-- BEGIN --

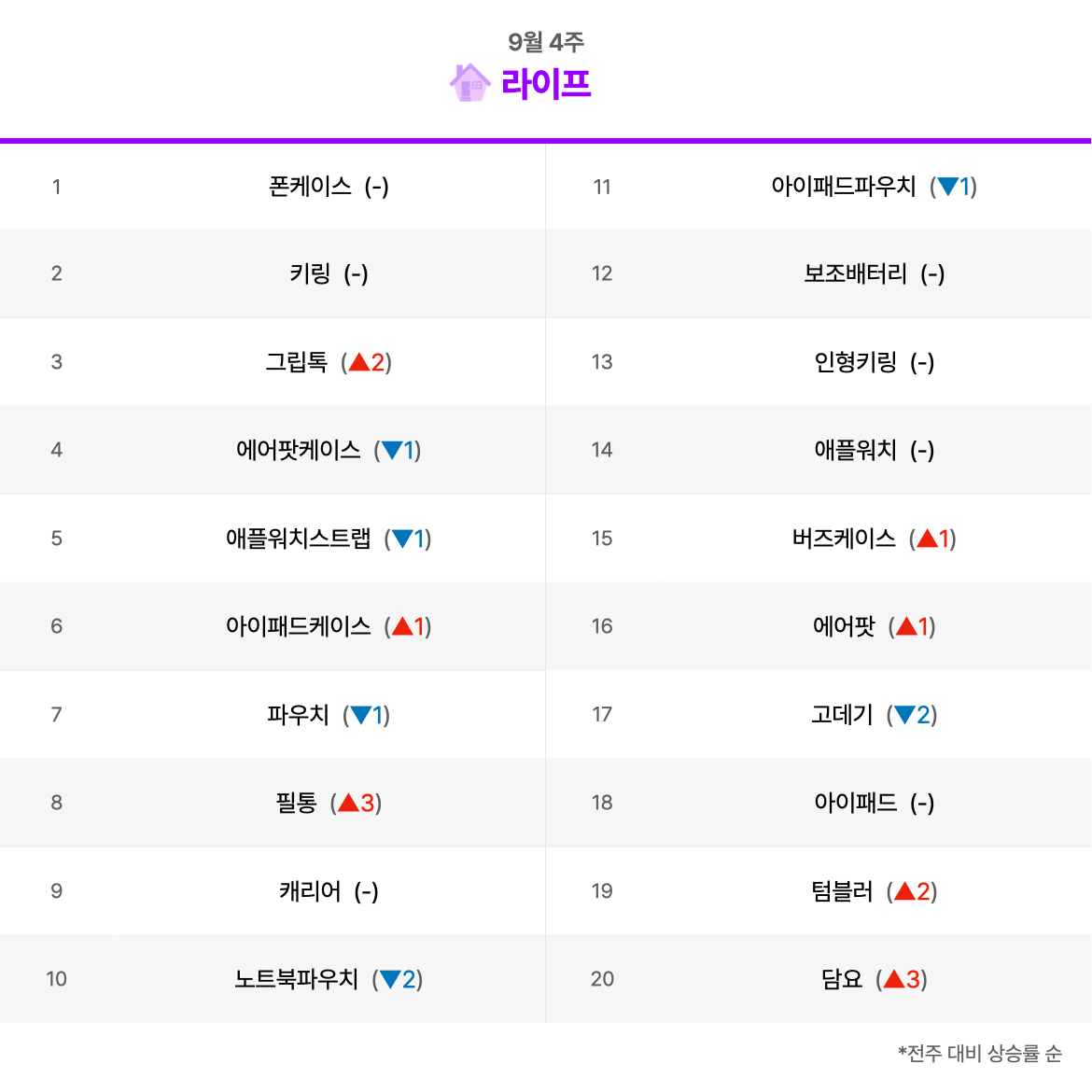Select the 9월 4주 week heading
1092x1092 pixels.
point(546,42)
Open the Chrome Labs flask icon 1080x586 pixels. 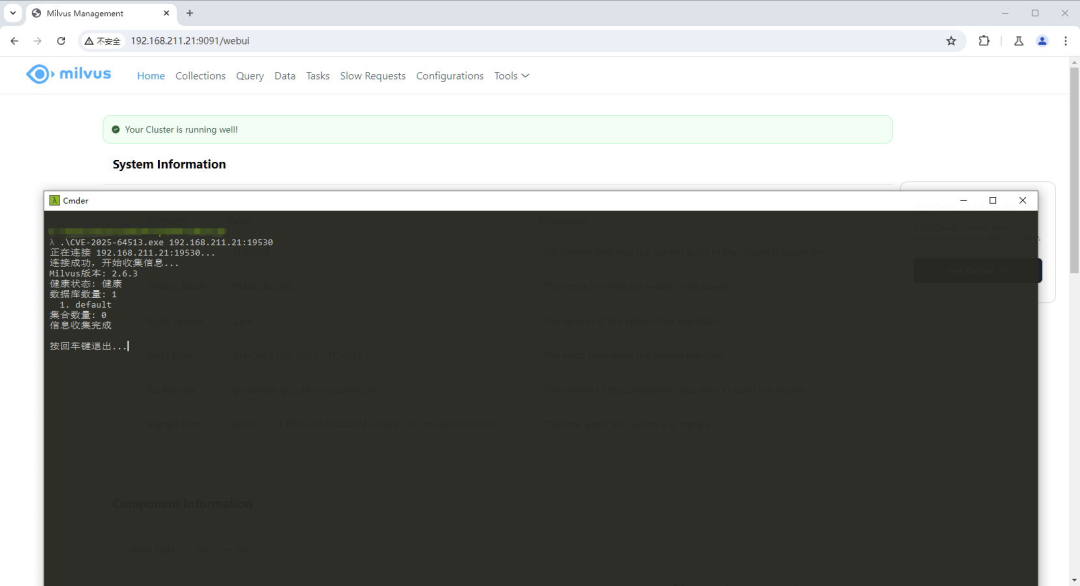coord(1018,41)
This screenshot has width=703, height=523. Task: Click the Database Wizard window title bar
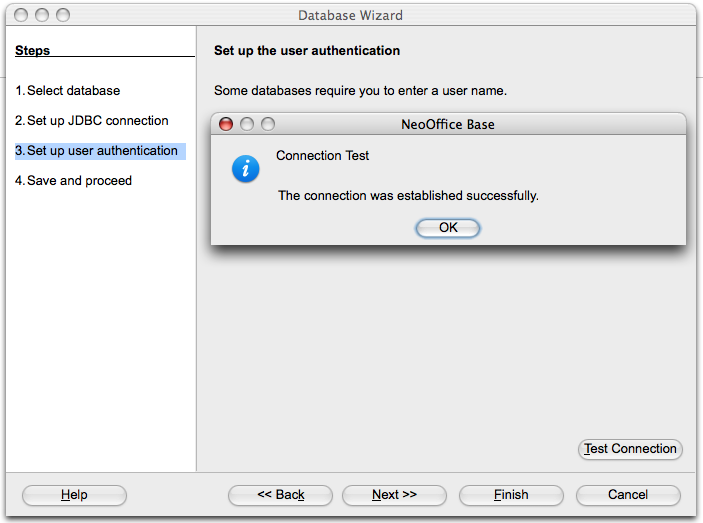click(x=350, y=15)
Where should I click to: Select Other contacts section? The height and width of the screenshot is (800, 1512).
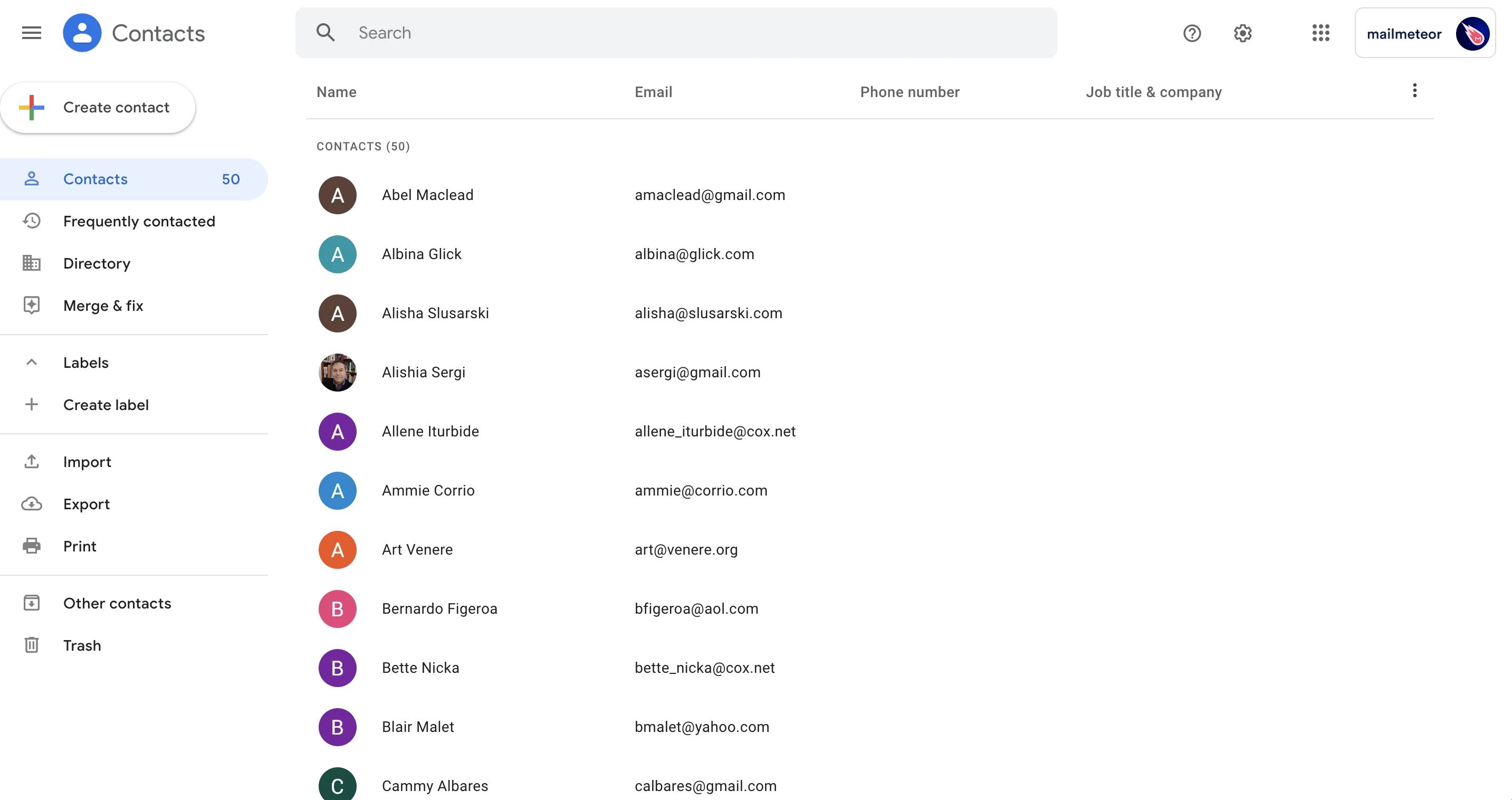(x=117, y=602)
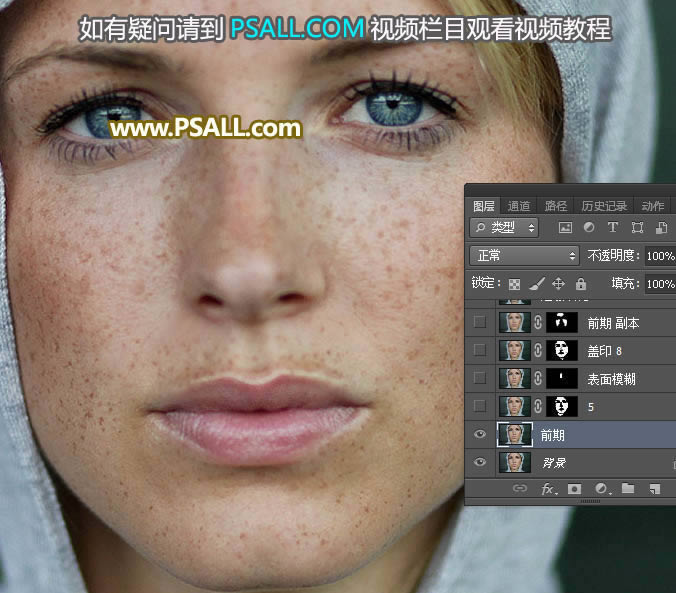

-- END --

**Prompt:**
Give the data as a numbered list, starting at the line with "This screenshot has" and continuing through the end of the data, leaving out blank lines and pictures.

**Task result:**
1. This screenshot has width=703, height=523. Task: Click the Database Wizard window title bar
2. click(x=350, y=15)
3. Where should I click to: Select Other contacts section? The height and width of the screenshot is (800, 1512).
4. (x=117, y=602)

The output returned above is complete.